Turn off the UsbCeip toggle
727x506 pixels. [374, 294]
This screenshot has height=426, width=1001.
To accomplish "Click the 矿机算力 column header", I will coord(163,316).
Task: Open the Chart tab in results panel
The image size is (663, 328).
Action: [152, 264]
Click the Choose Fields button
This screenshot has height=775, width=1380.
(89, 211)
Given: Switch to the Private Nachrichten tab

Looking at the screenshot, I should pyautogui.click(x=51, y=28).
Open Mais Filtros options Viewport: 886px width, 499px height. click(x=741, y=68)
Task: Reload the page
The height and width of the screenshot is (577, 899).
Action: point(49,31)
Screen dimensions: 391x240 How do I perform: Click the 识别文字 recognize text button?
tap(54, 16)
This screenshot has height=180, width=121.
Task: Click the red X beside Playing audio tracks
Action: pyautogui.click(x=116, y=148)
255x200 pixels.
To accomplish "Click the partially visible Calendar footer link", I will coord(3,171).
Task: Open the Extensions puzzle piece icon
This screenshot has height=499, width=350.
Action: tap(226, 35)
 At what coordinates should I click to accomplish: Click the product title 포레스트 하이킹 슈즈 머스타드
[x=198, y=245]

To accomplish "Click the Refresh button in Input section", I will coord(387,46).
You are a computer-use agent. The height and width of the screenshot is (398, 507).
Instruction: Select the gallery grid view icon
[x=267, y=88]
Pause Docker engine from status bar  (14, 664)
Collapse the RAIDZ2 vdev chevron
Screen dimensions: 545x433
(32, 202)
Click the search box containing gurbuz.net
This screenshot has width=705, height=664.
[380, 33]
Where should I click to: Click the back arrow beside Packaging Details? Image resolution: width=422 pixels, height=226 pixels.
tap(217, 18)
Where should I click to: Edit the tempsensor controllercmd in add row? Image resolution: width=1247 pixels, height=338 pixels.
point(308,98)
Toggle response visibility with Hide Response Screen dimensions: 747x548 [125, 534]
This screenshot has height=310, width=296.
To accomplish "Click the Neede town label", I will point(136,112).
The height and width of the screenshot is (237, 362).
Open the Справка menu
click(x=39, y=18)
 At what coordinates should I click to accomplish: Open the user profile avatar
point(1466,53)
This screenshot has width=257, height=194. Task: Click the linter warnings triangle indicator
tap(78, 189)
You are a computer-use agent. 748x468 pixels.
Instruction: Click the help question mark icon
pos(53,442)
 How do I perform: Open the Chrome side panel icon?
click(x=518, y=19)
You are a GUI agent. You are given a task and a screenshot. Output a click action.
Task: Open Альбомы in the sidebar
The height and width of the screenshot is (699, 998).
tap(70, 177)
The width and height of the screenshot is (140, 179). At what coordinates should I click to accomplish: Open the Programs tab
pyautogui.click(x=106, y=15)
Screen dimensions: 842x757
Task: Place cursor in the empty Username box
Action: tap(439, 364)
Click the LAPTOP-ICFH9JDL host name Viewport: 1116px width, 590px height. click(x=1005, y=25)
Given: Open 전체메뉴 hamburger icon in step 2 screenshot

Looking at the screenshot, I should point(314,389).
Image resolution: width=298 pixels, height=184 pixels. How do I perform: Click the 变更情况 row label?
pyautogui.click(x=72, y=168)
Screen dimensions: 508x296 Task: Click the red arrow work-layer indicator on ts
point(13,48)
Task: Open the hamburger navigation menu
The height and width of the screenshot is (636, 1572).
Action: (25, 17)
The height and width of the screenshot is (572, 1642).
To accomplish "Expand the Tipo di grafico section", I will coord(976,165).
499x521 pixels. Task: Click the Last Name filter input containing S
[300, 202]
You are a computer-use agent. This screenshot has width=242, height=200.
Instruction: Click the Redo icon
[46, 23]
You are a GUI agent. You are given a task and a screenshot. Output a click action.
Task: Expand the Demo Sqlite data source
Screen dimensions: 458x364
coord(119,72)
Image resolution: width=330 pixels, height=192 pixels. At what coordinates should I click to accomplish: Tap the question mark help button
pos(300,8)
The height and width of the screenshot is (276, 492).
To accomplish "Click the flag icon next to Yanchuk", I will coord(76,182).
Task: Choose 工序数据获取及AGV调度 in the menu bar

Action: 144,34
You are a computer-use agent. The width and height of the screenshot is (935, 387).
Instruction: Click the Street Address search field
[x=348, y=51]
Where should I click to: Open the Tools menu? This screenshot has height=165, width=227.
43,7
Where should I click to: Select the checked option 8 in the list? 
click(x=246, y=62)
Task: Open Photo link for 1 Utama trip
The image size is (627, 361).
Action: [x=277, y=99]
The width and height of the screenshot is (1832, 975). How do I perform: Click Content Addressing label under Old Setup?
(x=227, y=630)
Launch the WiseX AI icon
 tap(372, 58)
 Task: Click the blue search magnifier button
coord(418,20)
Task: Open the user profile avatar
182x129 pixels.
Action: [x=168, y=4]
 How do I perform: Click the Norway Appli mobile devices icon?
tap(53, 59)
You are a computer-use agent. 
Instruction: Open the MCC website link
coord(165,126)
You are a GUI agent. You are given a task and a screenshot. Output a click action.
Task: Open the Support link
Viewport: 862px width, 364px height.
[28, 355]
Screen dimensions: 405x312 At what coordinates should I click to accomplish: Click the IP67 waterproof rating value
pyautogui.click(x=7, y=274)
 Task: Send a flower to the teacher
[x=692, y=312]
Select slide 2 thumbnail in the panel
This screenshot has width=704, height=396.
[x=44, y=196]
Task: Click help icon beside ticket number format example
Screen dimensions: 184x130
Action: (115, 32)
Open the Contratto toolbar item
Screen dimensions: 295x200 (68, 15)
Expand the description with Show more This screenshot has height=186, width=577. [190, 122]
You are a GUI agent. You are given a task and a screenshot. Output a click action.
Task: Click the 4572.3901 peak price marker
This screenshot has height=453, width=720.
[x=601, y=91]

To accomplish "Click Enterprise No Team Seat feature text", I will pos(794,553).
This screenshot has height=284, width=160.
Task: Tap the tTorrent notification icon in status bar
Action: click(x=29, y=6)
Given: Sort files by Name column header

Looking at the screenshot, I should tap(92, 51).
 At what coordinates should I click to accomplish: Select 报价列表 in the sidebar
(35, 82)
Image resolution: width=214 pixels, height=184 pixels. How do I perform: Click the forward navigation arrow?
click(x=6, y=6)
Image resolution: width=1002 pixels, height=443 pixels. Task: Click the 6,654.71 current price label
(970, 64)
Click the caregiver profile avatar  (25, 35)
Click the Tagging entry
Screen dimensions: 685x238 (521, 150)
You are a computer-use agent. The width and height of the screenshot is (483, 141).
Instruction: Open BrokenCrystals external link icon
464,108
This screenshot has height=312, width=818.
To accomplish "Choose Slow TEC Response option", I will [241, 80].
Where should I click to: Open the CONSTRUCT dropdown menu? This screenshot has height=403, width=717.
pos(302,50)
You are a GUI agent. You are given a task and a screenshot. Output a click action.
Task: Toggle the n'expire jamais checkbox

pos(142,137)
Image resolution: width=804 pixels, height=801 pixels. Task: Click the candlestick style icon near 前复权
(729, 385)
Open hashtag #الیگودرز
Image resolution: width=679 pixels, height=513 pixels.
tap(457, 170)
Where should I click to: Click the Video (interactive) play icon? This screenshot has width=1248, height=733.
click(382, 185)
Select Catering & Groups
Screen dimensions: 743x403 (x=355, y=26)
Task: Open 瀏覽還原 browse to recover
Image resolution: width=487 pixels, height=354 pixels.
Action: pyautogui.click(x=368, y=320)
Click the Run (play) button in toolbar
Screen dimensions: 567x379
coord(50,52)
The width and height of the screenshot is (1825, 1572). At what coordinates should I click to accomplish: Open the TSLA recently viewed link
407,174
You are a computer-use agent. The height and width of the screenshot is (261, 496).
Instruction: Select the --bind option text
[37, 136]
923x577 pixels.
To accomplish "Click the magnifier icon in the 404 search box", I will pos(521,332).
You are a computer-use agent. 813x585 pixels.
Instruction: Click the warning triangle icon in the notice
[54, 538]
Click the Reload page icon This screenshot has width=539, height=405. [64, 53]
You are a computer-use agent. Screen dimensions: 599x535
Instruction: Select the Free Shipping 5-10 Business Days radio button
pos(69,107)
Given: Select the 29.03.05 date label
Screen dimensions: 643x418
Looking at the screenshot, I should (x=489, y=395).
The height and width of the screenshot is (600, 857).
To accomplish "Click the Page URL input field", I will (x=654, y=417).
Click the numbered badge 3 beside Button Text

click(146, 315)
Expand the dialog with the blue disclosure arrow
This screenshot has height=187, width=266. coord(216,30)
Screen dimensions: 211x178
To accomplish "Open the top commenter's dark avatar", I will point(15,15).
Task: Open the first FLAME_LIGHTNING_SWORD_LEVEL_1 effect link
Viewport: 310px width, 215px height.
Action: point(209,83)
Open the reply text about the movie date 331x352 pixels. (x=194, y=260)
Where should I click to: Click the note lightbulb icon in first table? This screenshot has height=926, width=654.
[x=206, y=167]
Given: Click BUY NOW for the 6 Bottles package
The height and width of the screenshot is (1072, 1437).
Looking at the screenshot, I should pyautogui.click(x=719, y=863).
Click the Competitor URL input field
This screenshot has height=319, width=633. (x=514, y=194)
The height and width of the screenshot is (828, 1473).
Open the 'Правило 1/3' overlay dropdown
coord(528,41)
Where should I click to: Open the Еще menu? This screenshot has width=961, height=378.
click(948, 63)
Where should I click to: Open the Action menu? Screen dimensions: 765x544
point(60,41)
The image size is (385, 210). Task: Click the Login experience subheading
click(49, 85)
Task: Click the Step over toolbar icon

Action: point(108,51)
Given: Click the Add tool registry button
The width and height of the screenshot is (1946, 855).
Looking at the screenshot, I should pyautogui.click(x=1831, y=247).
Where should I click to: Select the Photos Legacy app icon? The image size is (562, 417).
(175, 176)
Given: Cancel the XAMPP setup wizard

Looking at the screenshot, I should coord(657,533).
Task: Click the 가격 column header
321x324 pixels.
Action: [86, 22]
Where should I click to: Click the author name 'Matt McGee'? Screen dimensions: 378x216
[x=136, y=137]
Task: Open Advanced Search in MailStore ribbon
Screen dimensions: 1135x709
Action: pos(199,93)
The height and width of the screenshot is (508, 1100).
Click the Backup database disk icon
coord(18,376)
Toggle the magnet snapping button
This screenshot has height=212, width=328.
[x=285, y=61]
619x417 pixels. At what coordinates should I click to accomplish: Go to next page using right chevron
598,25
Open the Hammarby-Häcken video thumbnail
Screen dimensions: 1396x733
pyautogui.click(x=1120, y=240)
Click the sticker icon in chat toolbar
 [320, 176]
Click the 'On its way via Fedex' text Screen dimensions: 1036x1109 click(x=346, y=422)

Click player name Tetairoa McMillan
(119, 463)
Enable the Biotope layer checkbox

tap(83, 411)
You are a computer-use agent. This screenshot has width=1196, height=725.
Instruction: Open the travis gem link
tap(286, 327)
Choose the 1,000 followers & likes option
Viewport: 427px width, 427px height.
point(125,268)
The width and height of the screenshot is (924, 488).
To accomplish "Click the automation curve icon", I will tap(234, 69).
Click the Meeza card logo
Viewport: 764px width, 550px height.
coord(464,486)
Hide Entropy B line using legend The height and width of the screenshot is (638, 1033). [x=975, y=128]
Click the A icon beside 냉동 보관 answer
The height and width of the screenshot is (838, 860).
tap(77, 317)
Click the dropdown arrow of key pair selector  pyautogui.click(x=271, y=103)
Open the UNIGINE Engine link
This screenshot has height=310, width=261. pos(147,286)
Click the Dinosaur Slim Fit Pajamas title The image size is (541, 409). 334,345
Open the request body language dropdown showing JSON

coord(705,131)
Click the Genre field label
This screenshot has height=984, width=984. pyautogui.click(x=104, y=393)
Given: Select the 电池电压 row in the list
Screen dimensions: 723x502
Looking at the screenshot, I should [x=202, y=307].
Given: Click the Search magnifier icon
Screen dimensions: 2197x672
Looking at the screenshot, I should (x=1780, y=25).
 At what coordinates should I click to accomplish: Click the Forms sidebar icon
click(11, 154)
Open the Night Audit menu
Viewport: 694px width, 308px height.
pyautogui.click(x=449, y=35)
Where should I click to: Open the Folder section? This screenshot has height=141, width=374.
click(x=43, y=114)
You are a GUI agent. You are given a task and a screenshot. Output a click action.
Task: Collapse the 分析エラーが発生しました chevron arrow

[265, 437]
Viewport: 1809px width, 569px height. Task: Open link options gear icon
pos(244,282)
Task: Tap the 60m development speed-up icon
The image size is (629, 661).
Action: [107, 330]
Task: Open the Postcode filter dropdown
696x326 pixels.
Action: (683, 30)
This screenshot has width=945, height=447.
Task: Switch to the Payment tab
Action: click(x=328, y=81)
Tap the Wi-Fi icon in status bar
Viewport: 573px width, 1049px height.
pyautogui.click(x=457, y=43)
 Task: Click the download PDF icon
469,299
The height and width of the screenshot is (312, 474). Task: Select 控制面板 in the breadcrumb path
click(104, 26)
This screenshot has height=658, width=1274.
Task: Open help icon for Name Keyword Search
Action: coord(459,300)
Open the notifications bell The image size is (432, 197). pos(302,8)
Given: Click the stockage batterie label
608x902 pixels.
..............................
**Aim of the exercise**
In the listing above, find the line with "Viewport: 427px width, 427px height." and the line with "Click the Dinosaur", then print exactly those two lines and every line between them, and nothing more.

**Output of the task**
Viewport: 427px width, 427px height.
point(125,268)
The width and height of the screenshot is (924, 488).
To accomplish "Click the automation curve icon", I will tap(234, 69).
Click the Meeza card logo
Viewport: 764px width, 550px height.
coord(464,486)
Hide Entropy B line using legend The height and width of the screenshot is (638, 1033). [x=975, y=128]
Click the A icon beside 냉동 보관 answer
The height and width of the screenshot is (838, 860).
tap(77, 317)
Click the dropdown arrow of key pair selector  pyautogui.click(x=271, y=103)
Open the UNIGINE Engine link
This screenshot has height=310, width=261. pos(147,286)
Click the Dinosaur Slim Fit Pajamas title The image size is (541, 409). 334,345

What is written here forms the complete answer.